** start **
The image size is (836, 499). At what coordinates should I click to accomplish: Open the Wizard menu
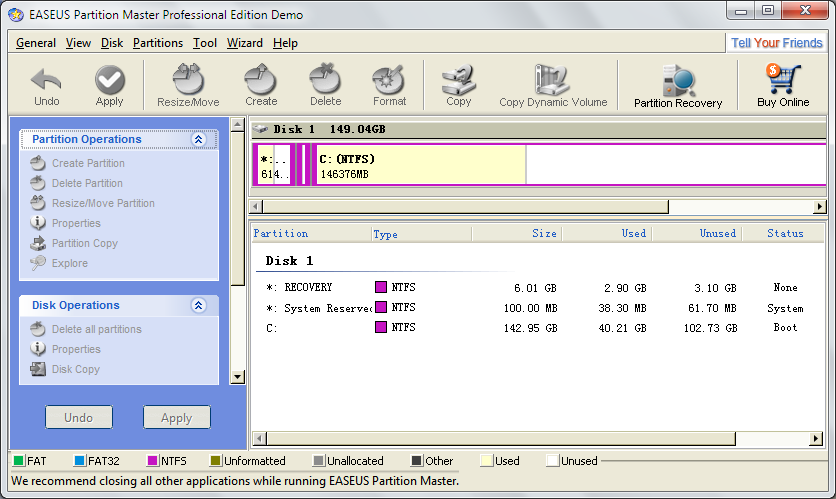tap(244, 43)
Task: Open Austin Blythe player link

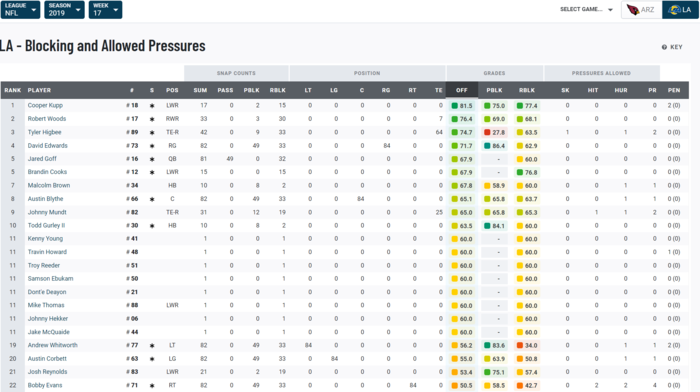Action: (46, 199)
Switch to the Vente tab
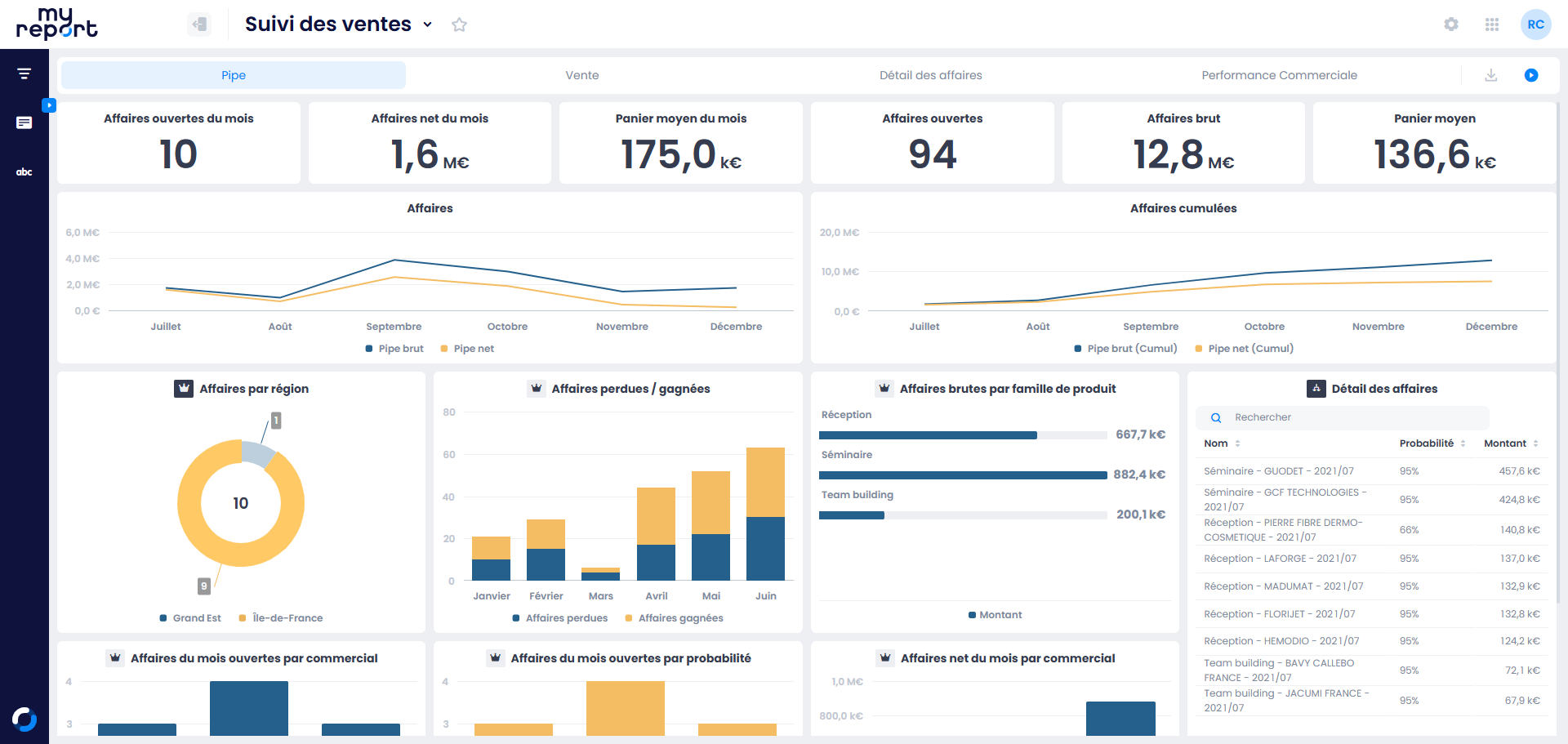The height and width of the screenshot is (744, 1568). click(x=582, y=75)
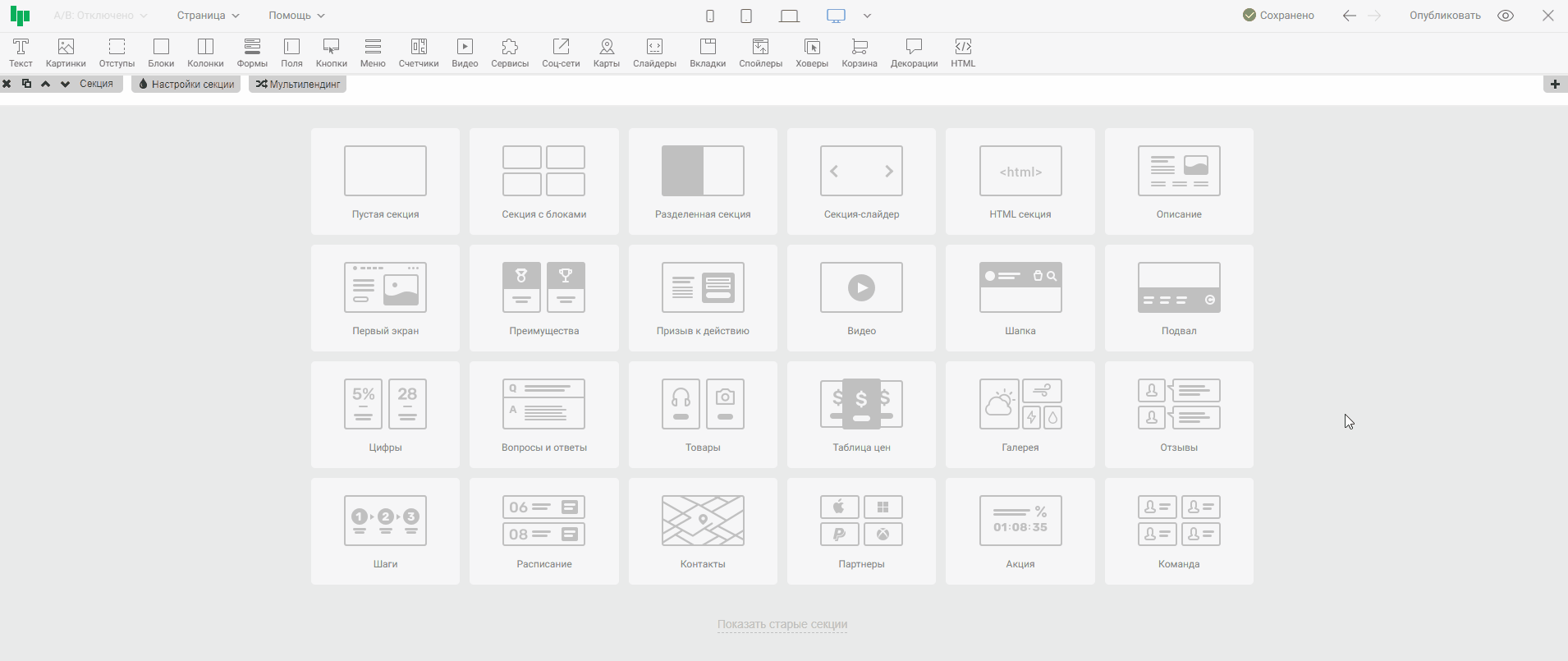Open the Мультилендинг tab
Image resolution: width=1568 pixels, height=661 pixels.
tap(298, 84)
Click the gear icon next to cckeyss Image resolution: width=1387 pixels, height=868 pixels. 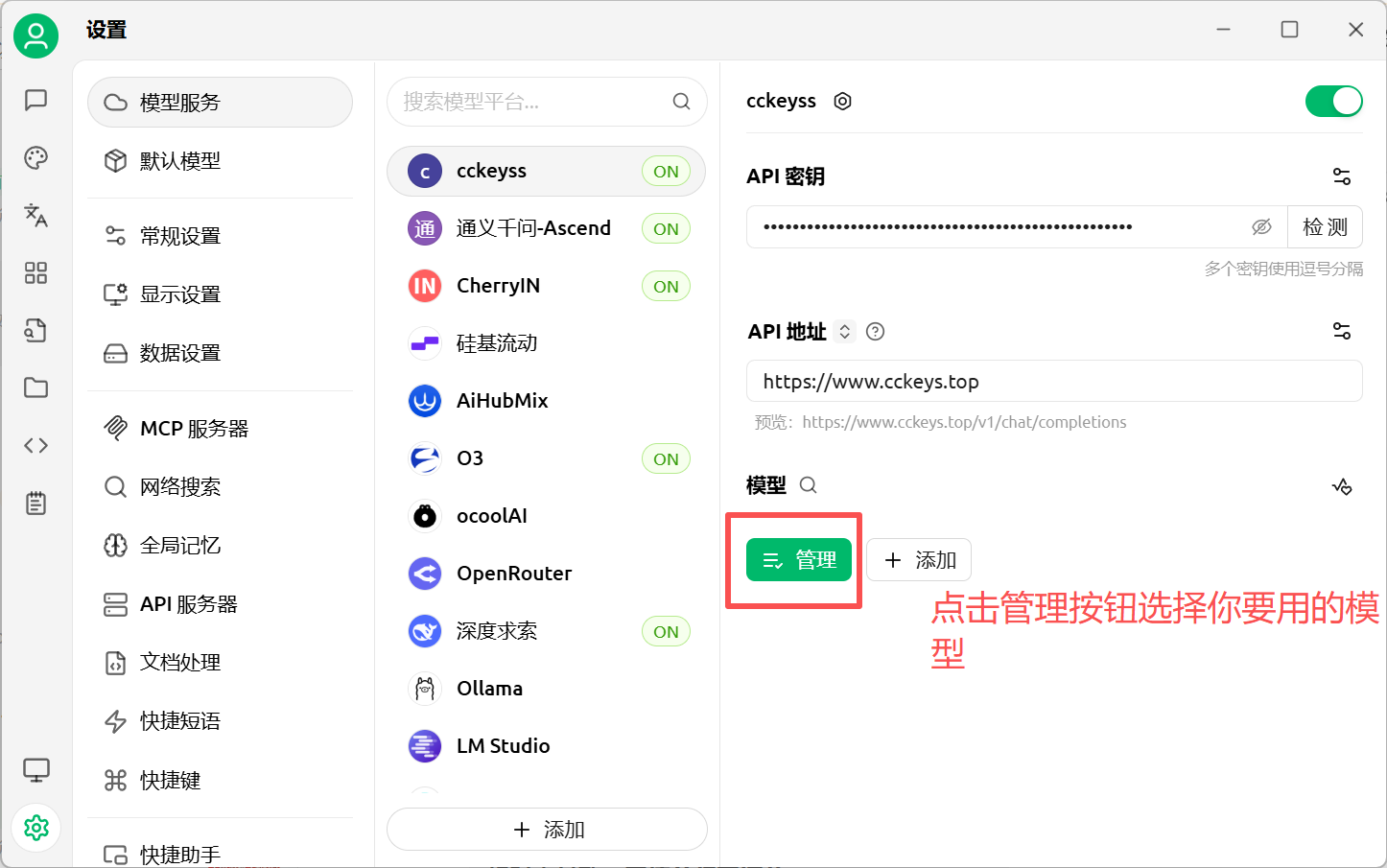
** end **
| Aim |
Pull every line of text from the records above, reproducing each one word for word and leaving out the pictures.

| Full response |
The image size is (836, 499). At what coordinates should I click to accomplish: Open the Wizard menu
tap(244, 43)
Task: Open Austin Blythe player link

Action: (46, 199)
Switch to the Vente tab
The height and width of the screenshot is (744, 1568). click(x=582, y=75)
Open the Мультилендинг tab
Image resolution: width=1568 pixels, height=661 pixels.
tap(298, 84)
Click the gear icon next to cckeyss Image resolution: width=1387 pixels, height=868 pixels. 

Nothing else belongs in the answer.